Generally nslookup is not a good tool for debugging DNS, it gets easily
confused and/or confusing for anything out of the ordinary - 'dig' is
far better, but it does require a bit more understanding of DNS from the
user.

$ dig mx tabii.net

; <<>> DiG 9.3.0 <<>> mx tabii.net
;; global options: printcmd
;; Got answer:
;; ->>HEADER<<- opcode: QUERY, status: NOERROR, id: 65310
;; flags: qr rd ra; QUERY: 1, ANSWER: 0, AUTHORITY: 1, ADDITIONAL: 0
....

So it shows a) no error and b) 0 answers (and there is of course no MX
record in the rest of the output. Trying again with A (which sendmail
will eventually do, though it may try AAAA first):

;; ->>HEADER<<- opcode: QUERY, status: NOERROR, id: 27013
;; flags: qr rd ra; QUERY: 1, ANSWER: 1, AUTHORITY: 5, ADDITIONAL: 0
....
;; ANSWER SECTION:
tabii.net. 1647 IN A 69.25.142.4

> Like you said, Per, a non-responding name server?

No, that problem would be if you got no response *at all* - not even one
containing 0 answers.:-) Generally this will show up as SERVFAIL "after
a while" when you use e.g. 'dig', since your local server will time out
and return such a response. But since this can be due to the original
query having got lost, the resolver has to retry - and it will do this
some number of times, for each server listed in your resolv.conf.

>If so, what is the fix? Is there a timeout for this type of situation,
>where if the DNS query is not returned within, say, 1 minute, to declare
>that the message is undeliverable and dump it?

There are lots of timeouts and max retries for DNS, you quoted them in
an earlier message - but a DNS failure will *never* cause a message to
be considered undeliverable per se, it will be retried until the queue
timeout. What you can control is the amount of time sendmail will spend
on each delivery attempt.

>In another case, the lookup was successful, but the process still sat there.
>A telnet to port 25 of the looked-up mailserver produced:
>[root(a)ndtc3500 mail]# telnet mail.drawaid.com 25
>Trying 65.106.66.254...
>telnet: Unable to connect to remote host: Connection timed out

So how long did it take for the telnet connection to time out? On my OS
(FreeBSD) it's 75 seconds, which is the "traditional" value - but pretty
excessive, since it's highly unlikely that the conection will succeed at
all if it hasn't in the first 15-20 seconds or so. On some Linuxen, the
default is on the order of 15 *minutes* or more. (On Linux this can be
controlled system-wide via /proc/sys/net/ipv4/tcp_syn_retries - wich
also allows for a ridiculously high setting.)

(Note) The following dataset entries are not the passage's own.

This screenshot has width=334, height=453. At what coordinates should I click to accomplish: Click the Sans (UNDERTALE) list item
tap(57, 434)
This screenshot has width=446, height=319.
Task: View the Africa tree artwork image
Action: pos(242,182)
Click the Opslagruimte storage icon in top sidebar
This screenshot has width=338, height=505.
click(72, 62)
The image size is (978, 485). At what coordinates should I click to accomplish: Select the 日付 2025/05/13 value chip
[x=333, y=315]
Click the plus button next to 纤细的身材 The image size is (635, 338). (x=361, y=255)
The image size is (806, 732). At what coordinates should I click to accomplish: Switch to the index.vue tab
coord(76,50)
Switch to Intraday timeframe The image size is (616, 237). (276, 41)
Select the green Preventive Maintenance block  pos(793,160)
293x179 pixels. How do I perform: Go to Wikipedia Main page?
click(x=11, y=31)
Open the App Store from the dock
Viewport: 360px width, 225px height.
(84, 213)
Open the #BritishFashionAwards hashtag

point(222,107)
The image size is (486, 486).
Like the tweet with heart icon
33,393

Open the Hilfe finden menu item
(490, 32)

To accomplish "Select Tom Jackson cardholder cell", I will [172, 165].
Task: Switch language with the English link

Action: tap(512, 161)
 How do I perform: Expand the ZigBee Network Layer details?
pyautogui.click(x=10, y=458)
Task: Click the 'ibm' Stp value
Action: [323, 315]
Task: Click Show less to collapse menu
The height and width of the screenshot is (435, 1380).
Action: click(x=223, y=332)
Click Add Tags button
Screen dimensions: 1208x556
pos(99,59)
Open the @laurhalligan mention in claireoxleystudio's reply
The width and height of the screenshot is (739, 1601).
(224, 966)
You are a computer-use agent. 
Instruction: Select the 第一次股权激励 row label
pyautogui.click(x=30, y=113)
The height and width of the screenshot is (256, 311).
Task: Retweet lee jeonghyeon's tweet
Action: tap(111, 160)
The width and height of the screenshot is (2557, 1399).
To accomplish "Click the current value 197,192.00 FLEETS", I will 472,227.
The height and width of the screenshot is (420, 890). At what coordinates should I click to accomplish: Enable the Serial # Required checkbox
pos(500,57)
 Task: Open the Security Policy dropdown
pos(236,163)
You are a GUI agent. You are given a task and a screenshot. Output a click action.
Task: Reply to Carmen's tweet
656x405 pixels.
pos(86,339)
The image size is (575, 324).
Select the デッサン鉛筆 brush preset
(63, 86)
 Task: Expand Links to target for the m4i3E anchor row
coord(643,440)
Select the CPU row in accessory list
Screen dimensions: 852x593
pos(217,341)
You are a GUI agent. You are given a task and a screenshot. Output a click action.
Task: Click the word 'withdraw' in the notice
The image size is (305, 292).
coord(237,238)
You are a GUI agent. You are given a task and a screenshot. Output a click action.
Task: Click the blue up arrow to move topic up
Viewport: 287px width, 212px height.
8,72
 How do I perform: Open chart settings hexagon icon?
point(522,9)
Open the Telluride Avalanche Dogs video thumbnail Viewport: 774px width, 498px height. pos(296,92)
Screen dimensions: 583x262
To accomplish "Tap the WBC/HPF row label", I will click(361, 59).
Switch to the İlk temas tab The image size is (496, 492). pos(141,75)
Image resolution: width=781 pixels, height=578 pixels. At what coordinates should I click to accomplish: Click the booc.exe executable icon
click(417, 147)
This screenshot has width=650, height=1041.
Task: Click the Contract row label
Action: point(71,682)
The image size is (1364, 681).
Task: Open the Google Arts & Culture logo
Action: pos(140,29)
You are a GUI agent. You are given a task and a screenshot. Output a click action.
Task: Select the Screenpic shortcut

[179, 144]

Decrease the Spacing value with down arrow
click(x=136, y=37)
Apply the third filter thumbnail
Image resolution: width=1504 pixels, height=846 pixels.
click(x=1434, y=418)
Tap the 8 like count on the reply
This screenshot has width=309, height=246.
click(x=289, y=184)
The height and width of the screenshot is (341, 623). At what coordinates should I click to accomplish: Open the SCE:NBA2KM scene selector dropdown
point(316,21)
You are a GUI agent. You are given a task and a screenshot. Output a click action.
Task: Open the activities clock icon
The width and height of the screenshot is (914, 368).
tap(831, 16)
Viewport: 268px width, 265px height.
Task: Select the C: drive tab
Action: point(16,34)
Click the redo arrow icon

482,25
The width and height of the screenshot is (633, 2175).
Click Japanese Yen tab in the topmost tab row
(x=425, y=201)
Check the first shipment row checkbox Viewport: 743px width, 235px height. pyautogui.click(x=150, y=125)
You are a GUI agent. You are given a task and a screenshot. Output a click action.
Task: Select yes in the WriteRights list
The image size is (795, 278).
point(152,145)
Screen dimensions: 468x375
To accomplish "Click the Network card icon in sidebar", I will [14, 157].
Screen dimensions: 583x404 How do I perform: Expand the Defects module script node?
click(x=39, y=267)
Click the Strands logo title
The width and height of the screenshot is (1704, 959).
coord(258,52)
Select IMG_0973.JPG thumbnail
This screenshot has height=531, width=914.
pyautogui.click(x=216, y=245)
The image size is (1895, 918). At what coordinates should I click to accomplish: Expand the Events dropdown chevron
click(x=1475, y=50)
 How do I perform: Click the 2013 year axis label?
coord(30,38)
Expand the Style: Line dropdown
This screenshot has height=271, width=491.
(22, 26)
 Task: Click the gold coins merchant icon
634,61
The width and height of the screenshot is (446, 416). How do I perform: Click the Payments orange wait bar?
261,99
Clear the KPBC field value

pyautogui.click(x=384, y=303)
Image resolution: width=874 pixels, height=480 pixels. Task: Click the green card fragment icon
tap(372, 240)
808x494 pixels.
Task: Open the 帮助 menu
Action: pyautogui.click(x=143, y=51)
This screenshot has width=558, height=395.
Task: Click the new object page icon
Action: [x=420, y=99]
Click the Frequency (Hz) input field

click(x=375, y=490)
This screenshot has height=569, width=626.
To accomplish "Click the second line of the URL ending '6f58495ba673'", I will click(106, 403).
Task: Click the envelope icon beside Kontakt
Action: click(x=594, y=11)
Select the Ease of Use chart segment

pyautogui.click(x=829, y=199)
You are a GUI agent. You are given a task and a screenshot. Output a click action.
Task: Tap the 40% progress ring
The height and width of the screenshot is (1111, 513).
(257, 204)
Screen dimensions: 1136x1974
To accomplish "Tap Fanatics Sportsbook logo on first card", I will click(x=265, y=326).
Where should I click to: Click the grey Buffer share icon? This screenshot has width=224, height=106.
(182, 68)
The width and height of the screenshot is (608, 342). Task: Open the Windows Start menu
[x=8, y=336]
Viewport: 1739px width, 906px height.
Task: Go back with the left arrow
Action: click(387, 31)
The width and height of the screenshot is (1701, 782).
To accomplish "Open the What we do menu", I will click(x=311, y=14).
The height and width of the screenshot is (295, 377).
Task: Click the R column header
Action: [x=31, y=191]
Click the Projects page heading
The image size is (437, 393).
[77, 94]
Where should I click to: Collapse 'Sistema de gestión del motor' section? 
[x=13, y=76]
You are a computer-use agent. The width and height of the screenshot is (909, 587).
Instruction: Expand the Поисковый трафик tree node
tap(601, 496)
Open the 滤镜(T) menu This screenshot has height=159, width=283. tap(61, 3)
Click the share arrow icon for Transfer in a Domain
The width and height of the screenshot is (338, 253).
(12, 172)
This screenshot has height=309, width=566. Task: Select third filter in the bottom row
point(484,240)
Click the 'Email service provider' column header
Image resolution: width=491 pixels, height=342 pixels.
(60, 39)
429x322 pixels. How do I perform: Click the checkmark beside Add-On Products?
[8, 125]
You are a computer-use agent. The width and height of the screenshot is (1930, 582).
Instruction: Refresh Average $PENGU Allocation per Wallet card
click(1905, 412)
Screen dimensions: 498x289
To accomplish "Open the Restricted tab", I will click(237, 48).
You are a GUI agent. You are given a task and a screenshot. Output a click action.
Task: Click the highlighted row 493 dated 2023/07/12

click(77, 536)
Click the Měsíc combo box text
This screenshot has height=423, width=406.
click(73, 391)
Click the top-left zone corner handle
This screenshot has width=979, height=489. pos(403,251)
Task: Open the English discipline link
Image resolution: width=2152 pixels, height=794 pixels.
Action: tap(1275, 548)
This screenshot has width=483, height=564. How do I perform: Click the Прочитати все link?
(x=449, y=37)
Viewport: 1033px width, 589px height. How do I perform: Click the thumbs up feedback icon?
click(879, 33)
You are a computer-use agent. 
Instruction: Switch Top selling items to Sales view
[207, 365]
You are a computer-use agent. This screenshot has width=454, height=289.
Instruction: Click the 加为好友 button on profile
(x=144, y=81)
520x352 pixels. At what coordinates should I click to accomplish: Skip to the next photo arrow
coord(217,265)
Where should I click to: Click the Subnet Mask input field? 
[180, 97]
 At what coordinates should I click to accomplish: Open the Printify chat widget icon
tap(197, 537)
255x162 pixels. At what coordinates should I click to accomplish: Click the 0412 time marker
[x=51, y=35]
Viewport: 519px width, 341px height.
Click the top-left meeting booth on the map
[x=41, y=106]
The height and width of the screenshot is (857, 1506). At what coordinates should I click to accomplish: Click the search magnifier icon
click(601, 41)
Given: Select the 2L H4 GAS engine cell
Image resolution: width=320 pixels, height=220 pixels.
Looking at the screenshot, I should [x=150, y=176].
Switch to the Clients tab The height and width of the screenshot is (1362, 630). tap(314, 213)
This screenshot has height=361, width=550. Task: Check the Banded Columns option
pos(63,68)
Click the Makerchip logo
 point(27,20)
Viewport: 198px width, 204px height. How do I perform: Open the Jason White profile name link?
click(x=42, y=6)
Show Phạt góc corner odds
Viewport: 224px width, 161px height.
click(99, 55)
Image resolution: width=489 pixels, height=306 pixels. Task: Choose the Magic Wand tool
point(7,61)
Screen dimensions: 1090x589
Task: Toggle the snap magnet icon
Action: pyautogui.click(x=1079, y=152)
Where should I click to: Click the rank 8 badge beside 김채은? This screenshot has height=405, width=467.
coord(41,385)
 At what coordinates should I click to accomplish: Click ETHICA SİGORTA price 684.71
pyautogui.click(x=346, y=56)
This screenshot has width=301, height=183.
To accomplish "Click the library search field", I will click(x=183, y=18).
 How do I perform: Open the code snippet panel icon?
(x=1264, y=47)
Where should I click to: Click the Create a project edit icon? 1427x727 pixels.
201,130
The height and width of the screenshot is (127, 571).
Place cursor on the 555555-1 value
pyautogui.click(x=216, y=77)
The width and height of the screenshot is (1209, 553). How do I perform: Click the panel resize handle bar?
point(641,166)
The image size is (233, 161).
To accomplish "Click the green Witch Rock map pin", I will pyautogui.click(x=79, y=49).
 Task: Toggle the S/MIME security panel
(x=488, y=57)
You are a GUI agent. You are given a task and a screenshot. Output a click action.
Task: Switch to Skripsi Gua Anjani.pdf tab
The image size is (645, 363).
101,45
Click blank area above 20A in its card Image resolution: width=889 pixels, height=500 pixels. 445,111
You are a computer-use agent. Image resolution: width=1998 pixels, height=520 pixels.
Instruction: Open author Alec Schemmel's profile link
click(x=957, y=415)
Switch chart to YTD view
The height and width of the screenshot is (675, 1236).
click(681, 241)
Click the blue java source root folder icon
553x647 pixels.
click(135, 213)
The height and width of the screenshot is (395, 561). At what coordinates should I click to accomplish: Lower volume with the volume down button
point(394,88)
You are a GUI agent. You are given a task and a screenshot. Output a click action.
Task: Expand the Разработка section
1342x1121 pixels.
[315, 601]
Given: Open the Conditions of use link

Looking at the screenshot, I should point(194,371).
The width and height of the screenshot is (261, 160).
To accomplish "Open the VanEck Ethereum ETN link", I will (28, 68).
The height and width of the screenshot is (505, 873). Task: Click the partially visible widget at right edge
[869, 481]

>Is there a timeout value for this instance as well? It seemed to take an
>awfully long time for the smtp process to timeout (I waited over 30 minutes
>for one of them before dumping the q and d files).

Yes, you quoted those too in an earlier message:

>>>#O Timeout.connect=5m
>>>O Timeout.connect=20s
>>>#O Timeout.aconnect=0s
>>>O Timeout.aconnect=20s
>>>O Timeout.iconnect=5s

- they're all described in doc/op/op.* in the distribution. The weird
thing was that even with the above settings in a "test" sendmail.cf, you
saw sendmail sit for an *hour* waiting for the connection to complete -
however looking back on that, I see that you weren't actually using that
sendmail.cf:

>>># /usr/lib/sendmail -oQ/var/mqueue/worldq -v -q -cf /etc/mail/sendmail.alex

The option too specify a different config file is -C, not -cf. -c is
some ancient boolean option that isn't even documented anymore, -f sets
the envelope sender, i.e. the above is an attempt to set the envelope
sender address to /etc/mail/sendmail.alex - which gets promptly ignored
due to the -q option:

# sendmail -v -q -cf /foo/bar
WARNING: Ignoring submission mode -f option (not in submission mode)

> I would think, that if
>the receiving mail server does not answer withing a minute or two, it should
>be considered either unreachable or non existant, and the mail deferred, or
>dropped if the queue timeout has been reached.

Yes, this is the norm.

> (An aside to this one: a
>visit to www.drawaid.com produced this: We are sorry to see you go. Please
>enter your email address below. Your address will be promptly removed from
>our mailing within 72 hours!... Hmm...)

Well I think you already knew that most all of your queued mail is spam
bounces... - and were already told that the real fix is to not accept
the spam for non-existent recipients in the first place.

>I am not sure what the best way would be to do a tcpdump on this, as it is
>so busy dealing with normal traffic. I thought about tcpdump -vv -s 600
>port smtp, but how do I follow the specific connection?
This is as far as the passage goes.